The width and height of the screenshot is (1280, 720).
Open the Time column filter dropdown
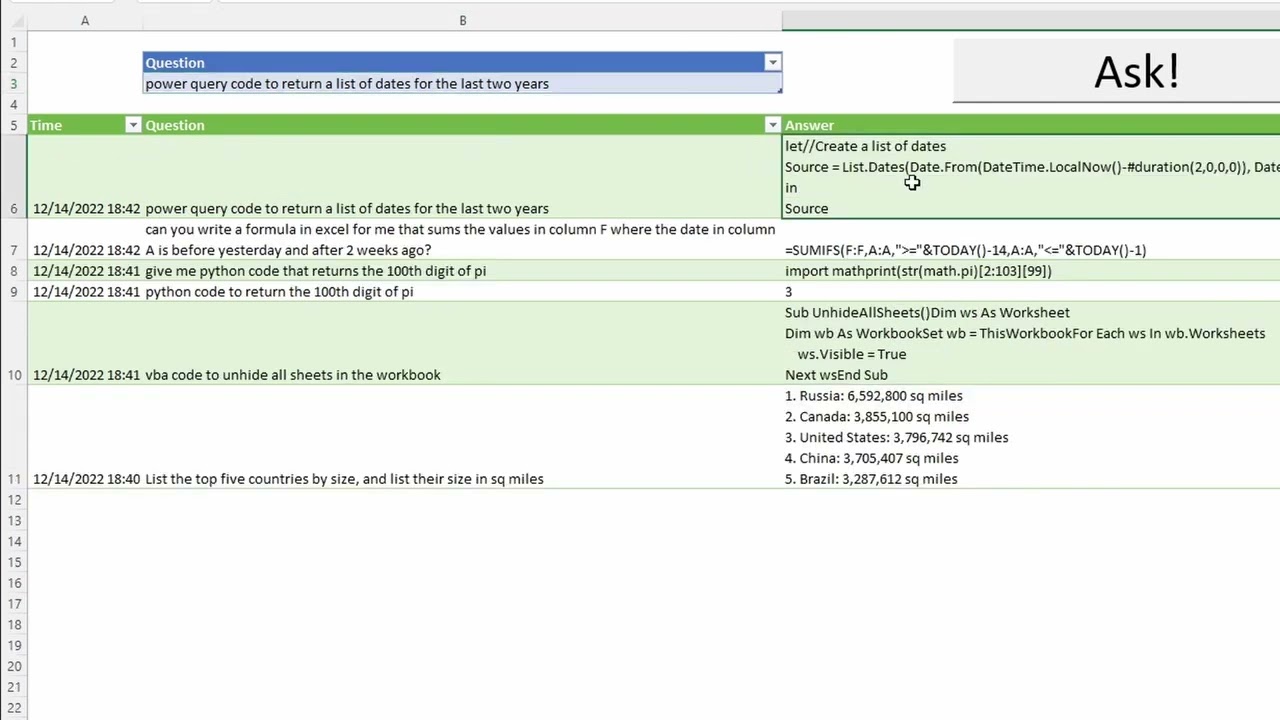coord(133,125)
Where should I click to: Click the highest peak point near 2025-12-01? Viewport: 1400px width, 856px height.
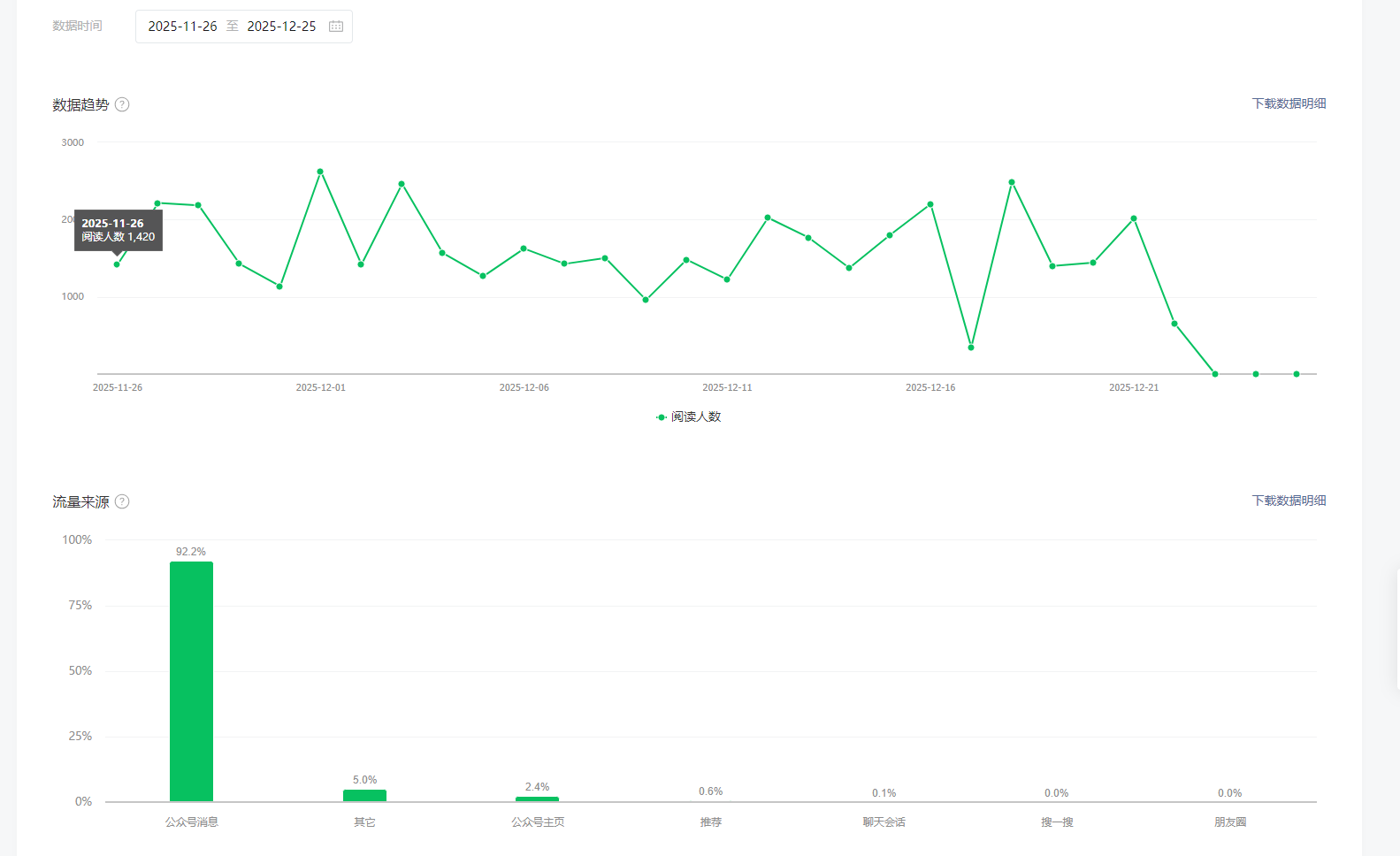[320, 172]
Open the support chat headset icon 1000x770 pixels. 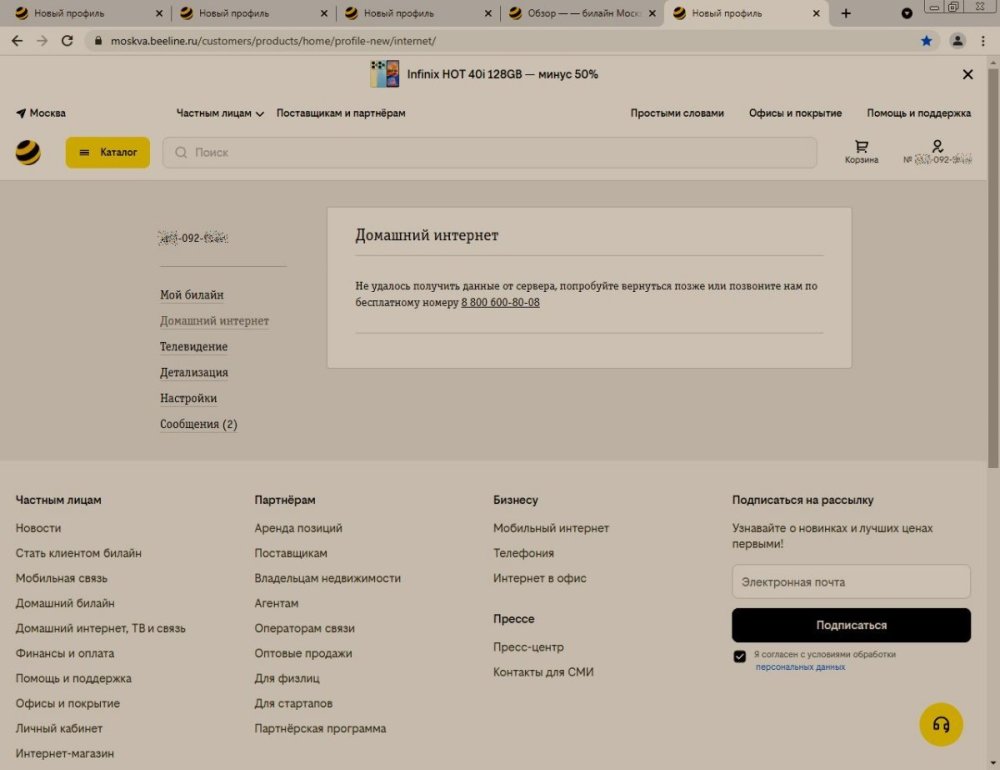click(x=940, y=725)
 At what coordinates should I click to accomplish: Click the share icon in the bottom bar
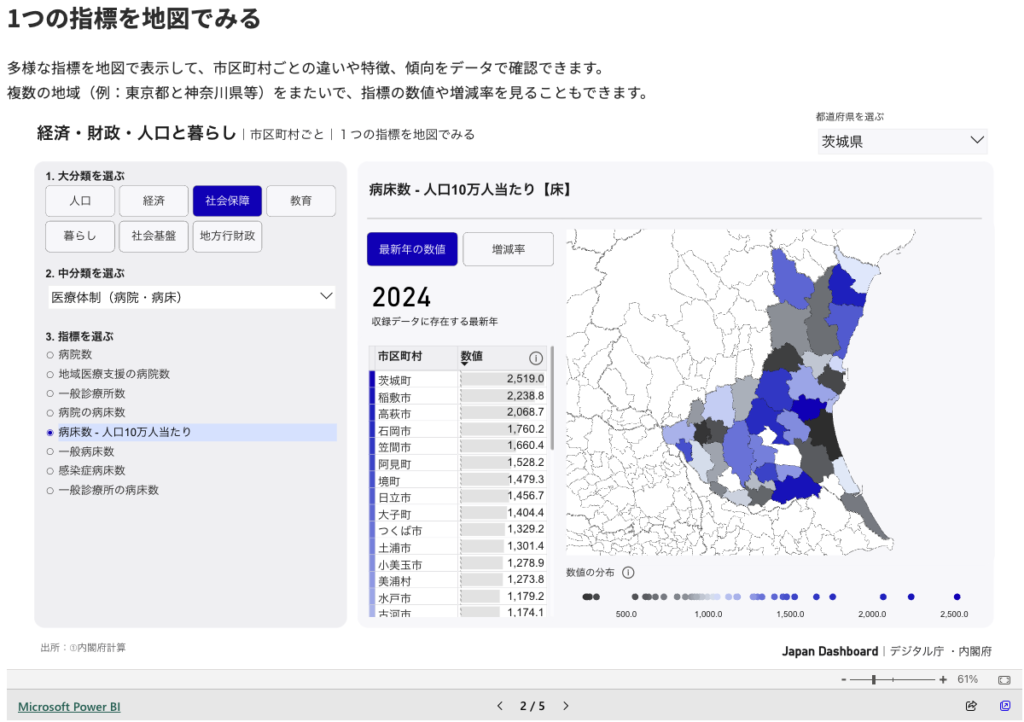971,706
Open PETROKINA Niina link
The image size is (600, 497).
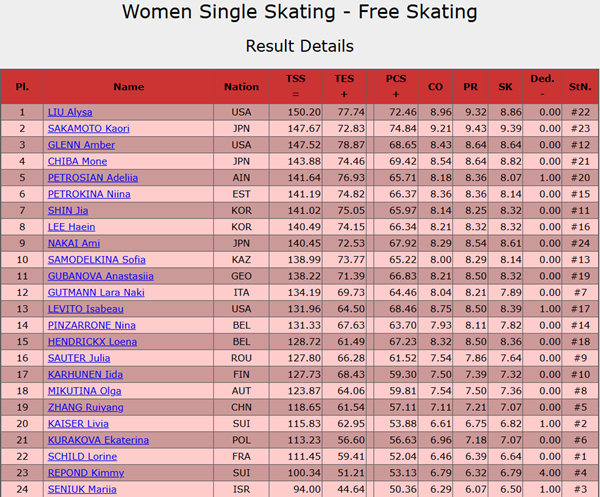coord(89,194)
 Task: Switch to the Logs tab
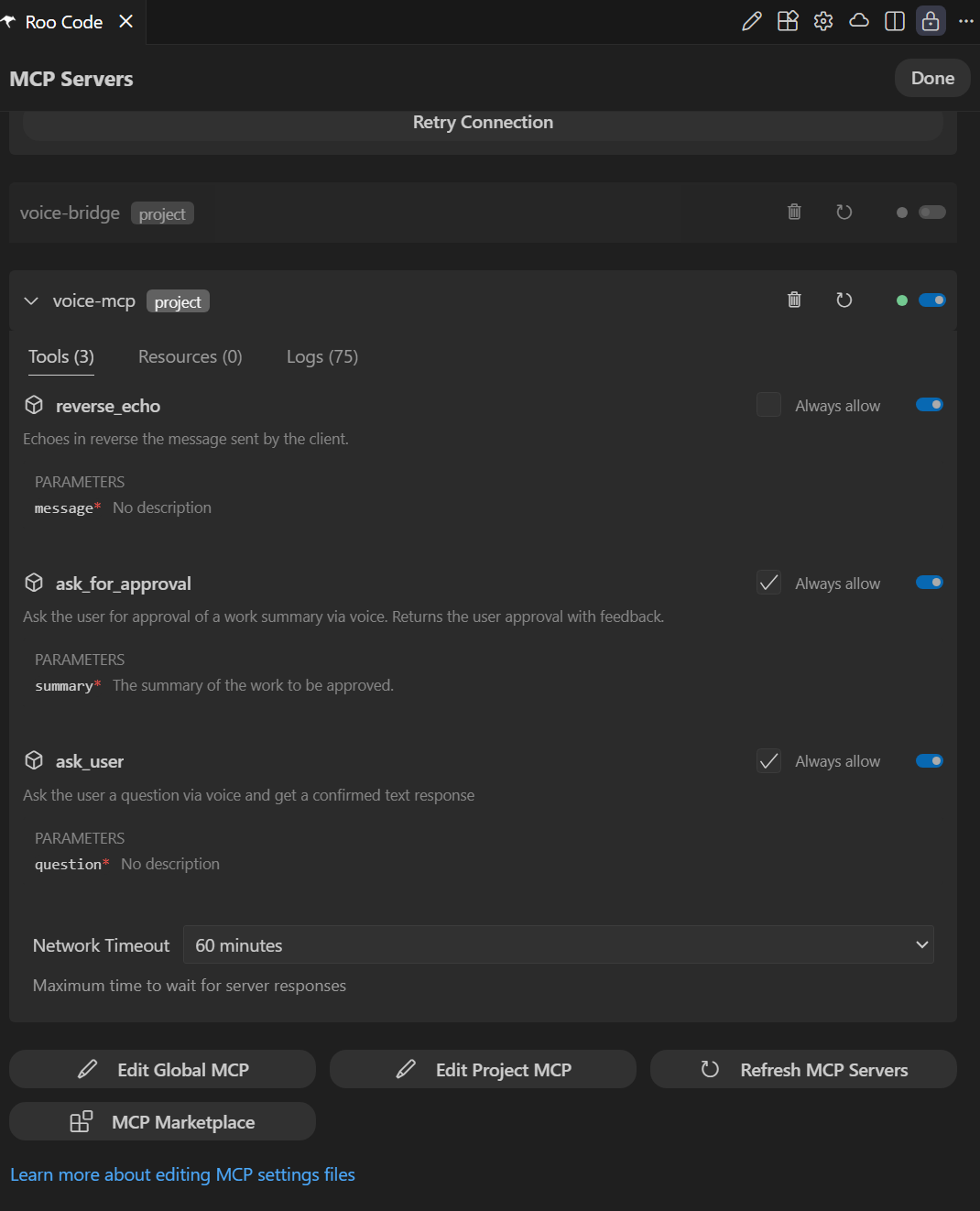tap(321, 356)
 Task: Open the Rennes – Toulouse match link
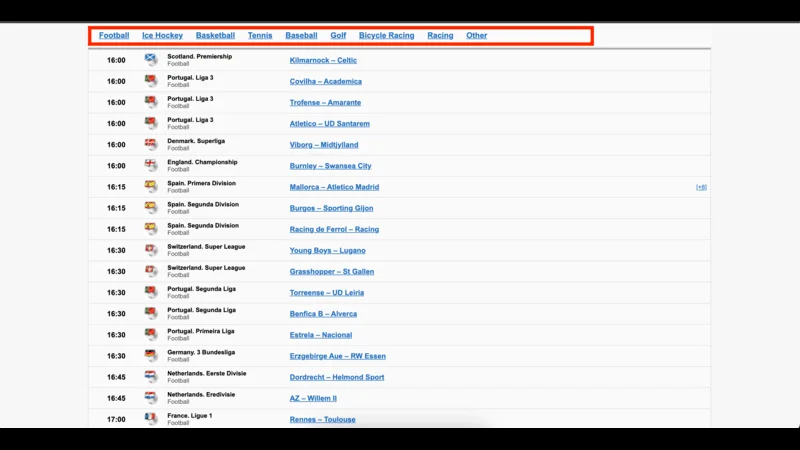point(322,420)
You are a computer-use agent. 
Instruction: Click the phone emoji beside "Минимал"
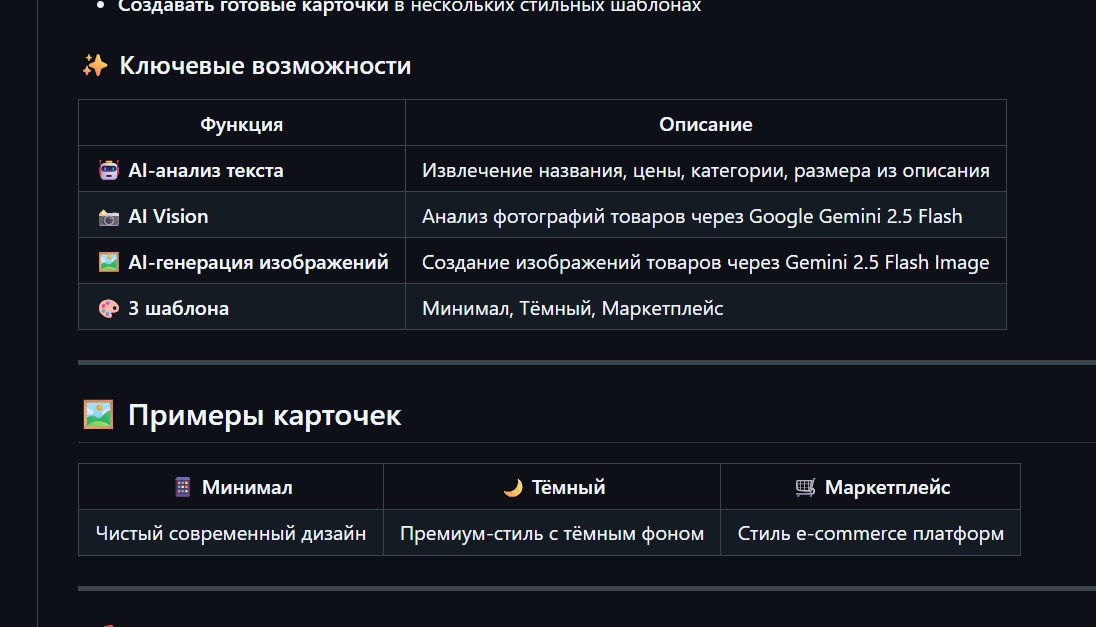(182, 487)
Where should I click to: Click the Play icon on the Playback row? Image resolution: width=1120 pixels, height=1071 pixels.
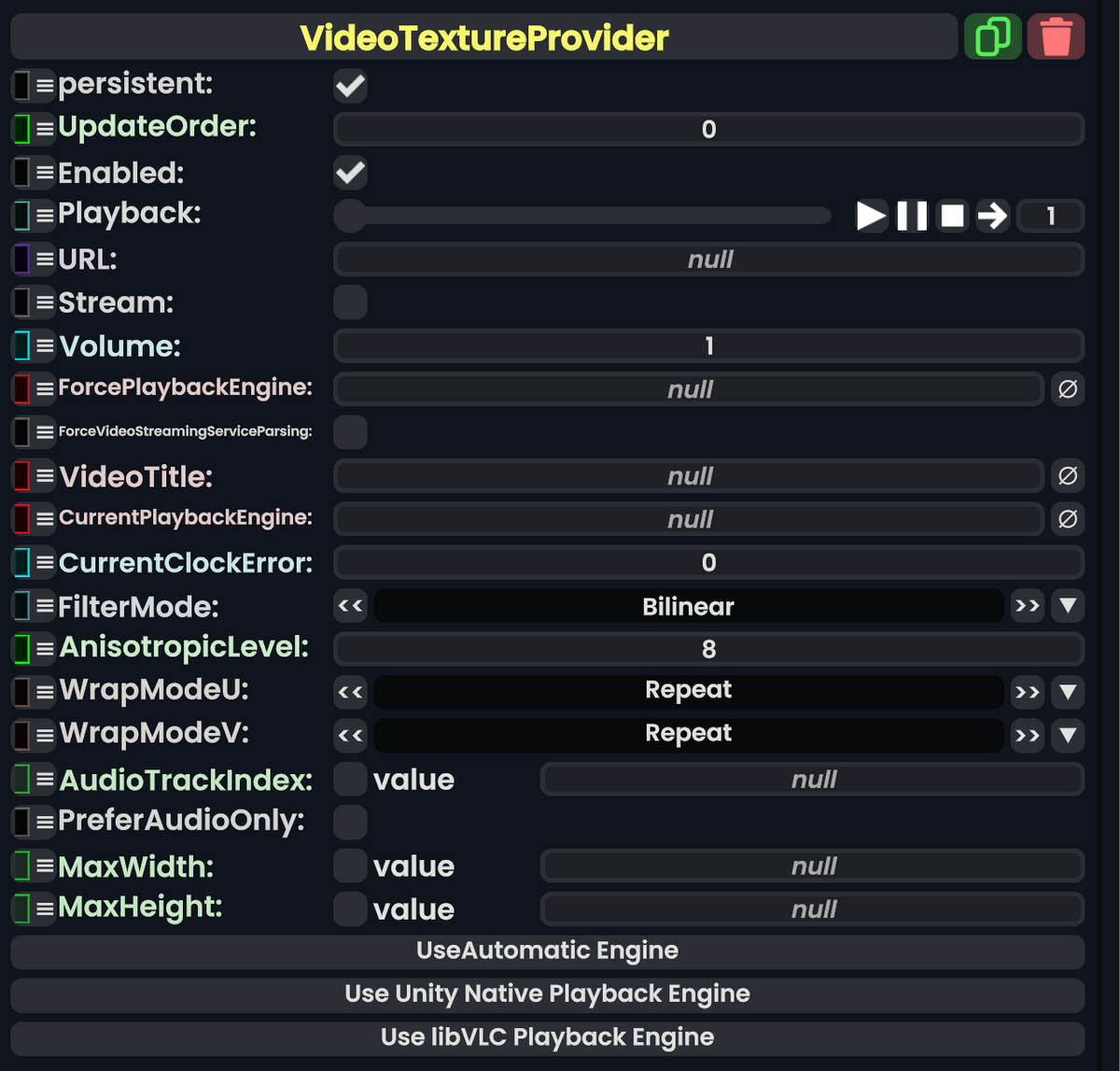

•••

§ Activity: The line that contains "Task: Open the Rennes – Toulouse match link" begins the range and the last line of the entries ends it; print that range exactly, without pictures.

§ Your solution:
 Task: Open the Rennes – Toulouse match link
point(322,420)
You are a computer-use agent. 
Instruction: Click the phone emoji beside "Минимал"
(182, 487)
Where should I click to: Click the Play icon on the Playback row? Image resolution: width=1120 pixels, height=1071 pixels.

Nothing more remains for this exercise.